- 1984 #2 (1978). Cover art by Richard Corben

Publication information
- Publisher: Warren Publishing
- Format: anthology/continuing series
- Publication date: June 1978 to February 1983
- No. of issues: 29
- Editor: William DuBay

= 1984 (magazine) =

American science-fiction comic magazine

1984 was an American black and white science-fiction comic magazine published in New York City by Warren Publishing from 1978 to 1983. 1984 was edited by Bill Dubay. The title of the magazine was changed to 1994 starting with issue #11 in February, 1980 based on a request by the estate of George Orwell. The magazine ceased publication with issue #29 in February, 1983 due to the bankruptcy of Warren Publishing.

==Contributors==
Artists who contributed stories to 1984/1994 included Alex Niño, Richard Corben, Jose Gonzalez, Jose Ortiz, Frank Thorne, Esteban Maroto, Rudy Nebres, Jimmy Janes, Abel Laxamana, Wally Wood, Luis Bermejo, Alfredo Alcala, and Vic Catan. Cover artists included Nino, Corben, Patrick Woodroffe, Jim Laurier, Sanjulián, Jordi Penalva, H.R. Giger, Steve Fastner, Rich Larsen, Lloyd Garrison, Terry Oates and John Berkey. Writers included Dubay, Thorne, Jim Stenstrum, Jan Strnad, Rich Margopoulos, Kevin Duane, Nicola Cuti and Gerry Boudreau.
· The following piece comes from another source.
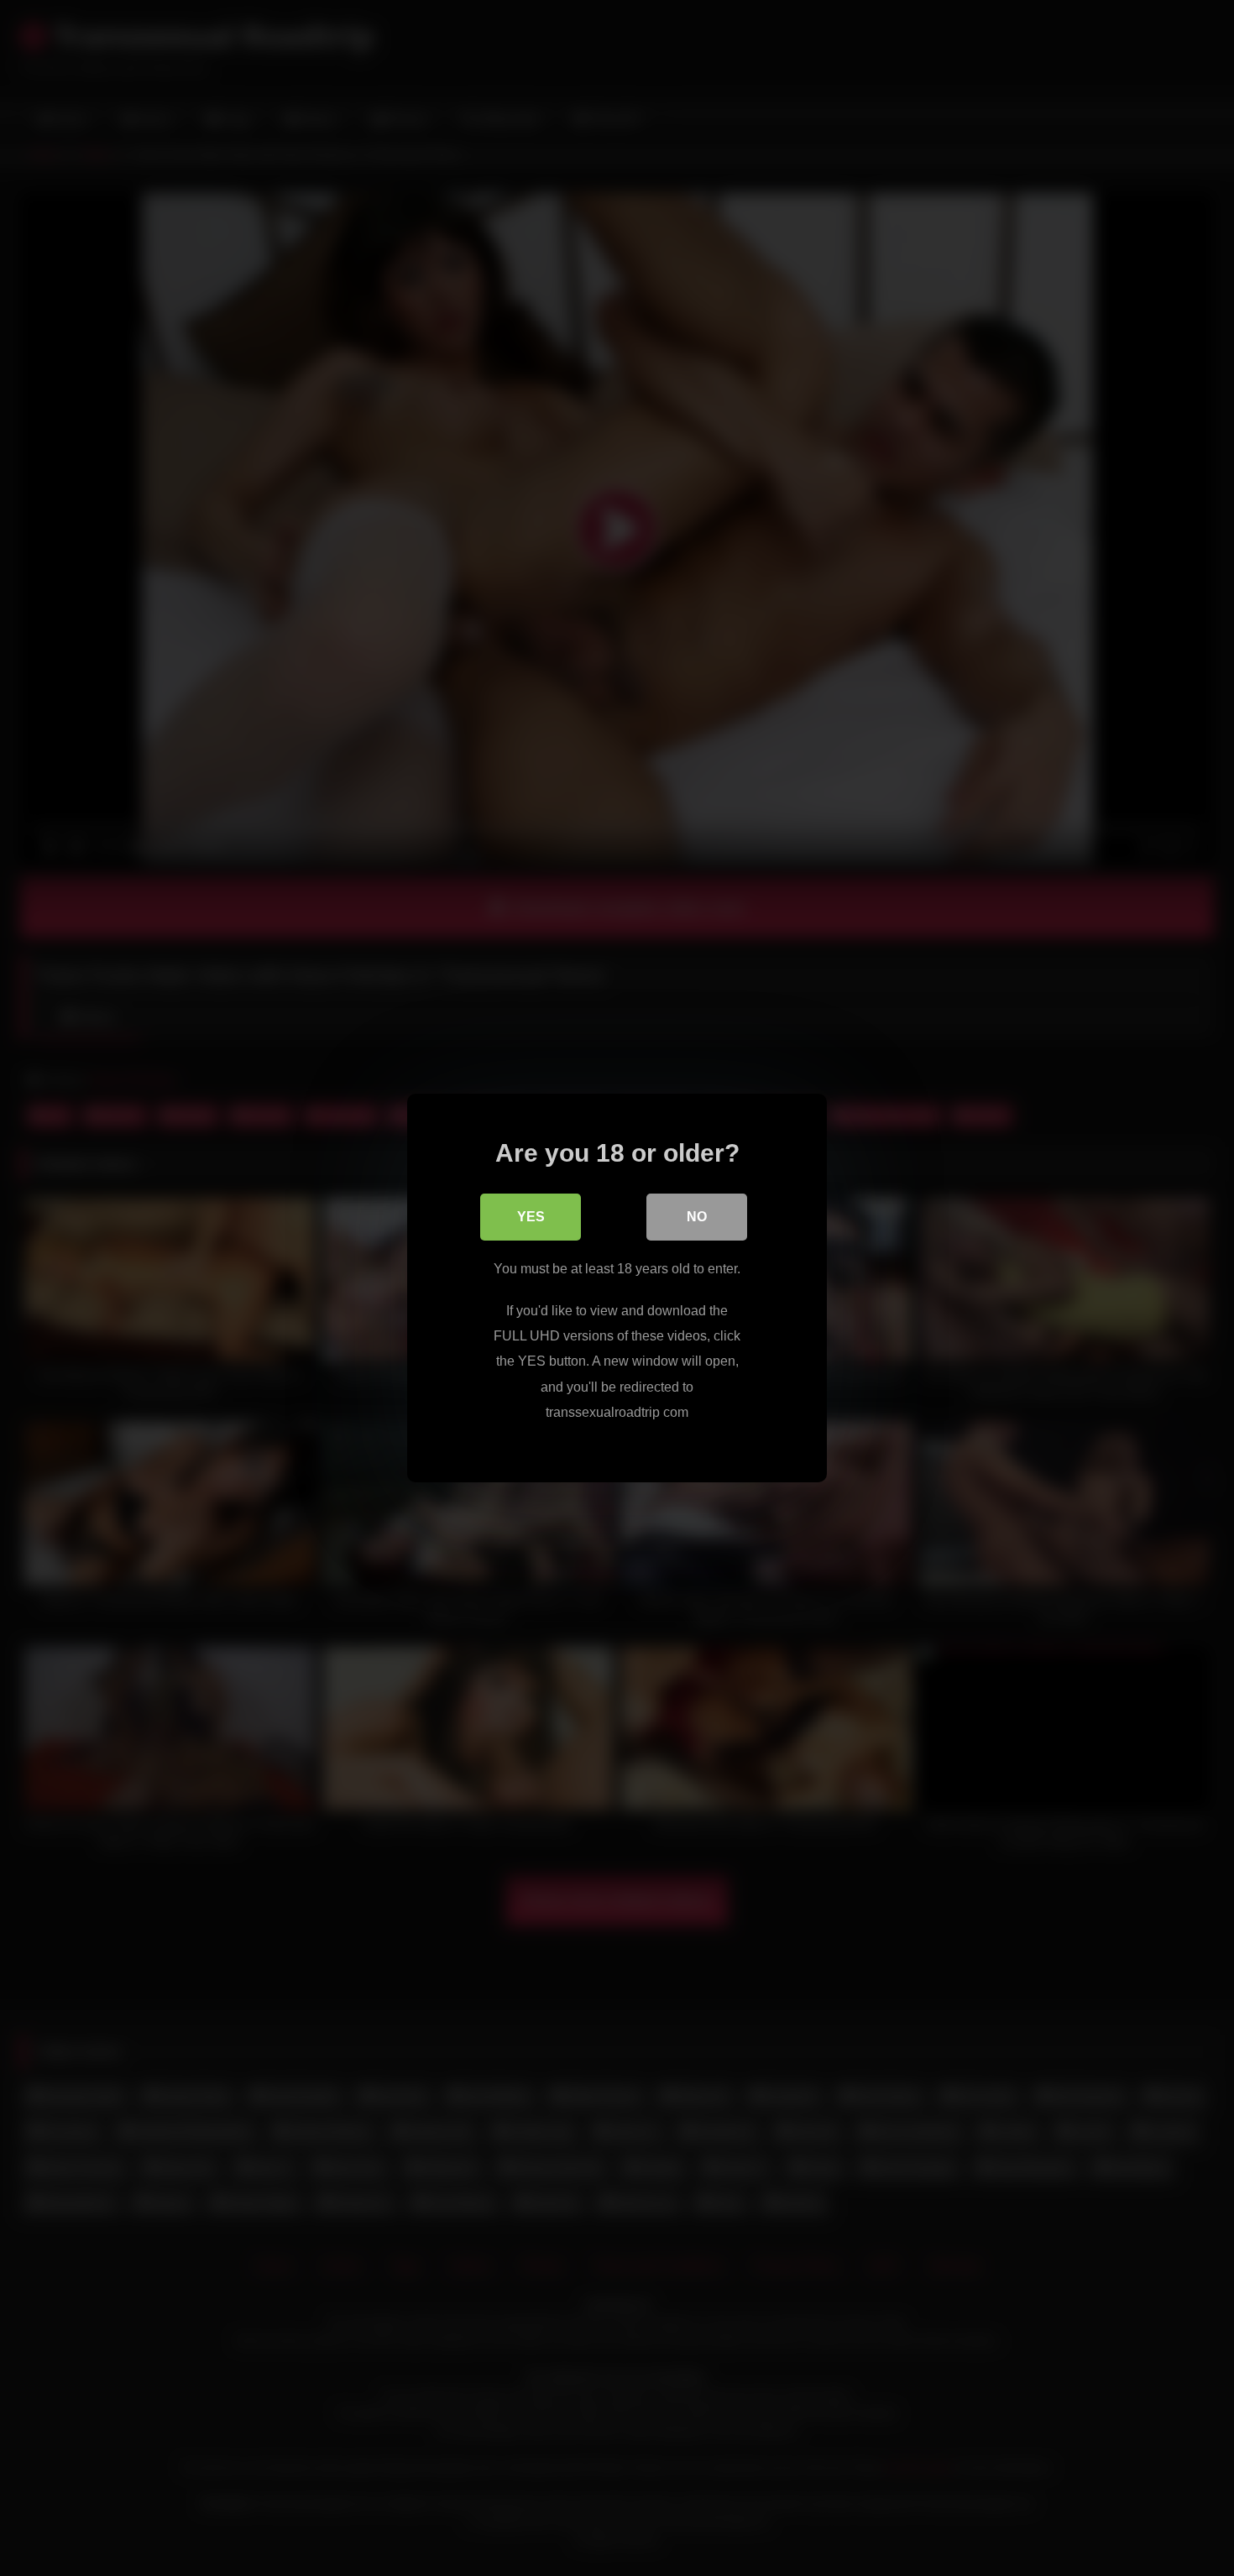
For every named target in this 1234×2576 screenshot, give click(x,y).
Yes (531, 1217)
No (697, 1217)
== Recurring characters and series ==
Similar to its sister publications Eerie and Vampirella, 1984 featured numerous recurring series and characters. This included the following:

- Mutant World (Artist: Richard Corben; Writer; Jan Strnad)
- Ghita of Alizarr (Drawn and written by Frank Thorne)
- Idi Amin (Artist: Esteban Maroto; Writer: Bill Dubay)
- Rex Havoc (Artist: Abel Laxamana; Writer: Jim Stenstrum)
- The Starfire Saga (Artist: Rudy Nebres; Writer: Bill Dubay)
- Young Sigmond Pavlov (Artist: Alex Niño; Writer: Bill Dubay)

==Controversies==
One of the most notable incidents that occurred regarding the magazine was an unauthorized adaptation of Harlan Ellison's short story, "A Boy and His Dog", which has been rumored as one of the major factors in the bankruptcy of Warren Publishing. As discussed in the book The Warren Companion, editor Bill Dubay approached writers Gerry Boudreau and Jim Stenstrum about adapting science fiction stories for the magazine. Boudreau asked permission to adapt Ellison's story, and Dubay approved this, without first asking Ellison. When Ellison refused to grant permission, Dubay had artist Alex Niño draw the story anyway, then provided the art to Stenstrum to use as the basis for a new story. The story was published in issue #4, under the title "Mondo Megillah". Despite Stenstrum's reworking of the script, the basic story was still obvious plagiarism and Ellison filed a lawsuit, which he eventually won.

Advertised as an adult fantasy magazine, 1984 contained very mature subject matter by the standards of the time. To compete with rivals such as Heavy Metal it contained many stories featuring sex and other controversial subjects. As discussed by comics historian Richard Arndt, editor DuBay edited stories within the magazine to focus more on this subject matter, such as this incident that occurred with artist Wally Wood regarding stories that appeared in the first two issues of the magazine:

Wood's original story was entitled 'The End' and was 12 pages long. It was a part of his Wizard King series. Bill DuBay, without Wood's o.k. or knowledge, split the story in two, rearranged pages & panels, rewrote Wood's original script and presented the greatly altered work as two separate stories, changing Wood's original rather charming adult oriented tale into shorter pieces that leaned heavily on the scenes (which were also in Wood's original but not nearly so highlighted as their appearance here) of naked women in bondage being whipped and brutalized. Understandably, Wood was outraged and never worked for Warren again.

DuBay's treatment of Corben and Strnad's Mutant World also alienated the creators. Throughout, DuBay altered Strnad's dialogue to include words and phrases that Strnad has called "a spew of juvenile obscenities." The artwork, also, was altered as one page was arbitrarily flipped right-to-left, with the lettering adjusted to accommodate the change. When approached by Warren to publish an album of the collected episodes, Corben and Strnad politely declined. [Reference: Mutant World 2019 edition, forthcoming]

Controversial stories included issue #3's satirical story "The Harvest" which featured a future where white people hunted black people for sport and ate them, and issue #13's science fiction story "The Crop" where babies are sliced up and processed through factories to provide food for the starving populace. Both stories were written by DuBay.

Despite its controversies, the magazine has been praised for the high quality of its art. The serials Young Sigmond Pavlov and Ghita of Alizarr were both singled out as high quality stories by David A. Roach in The Warren Companion.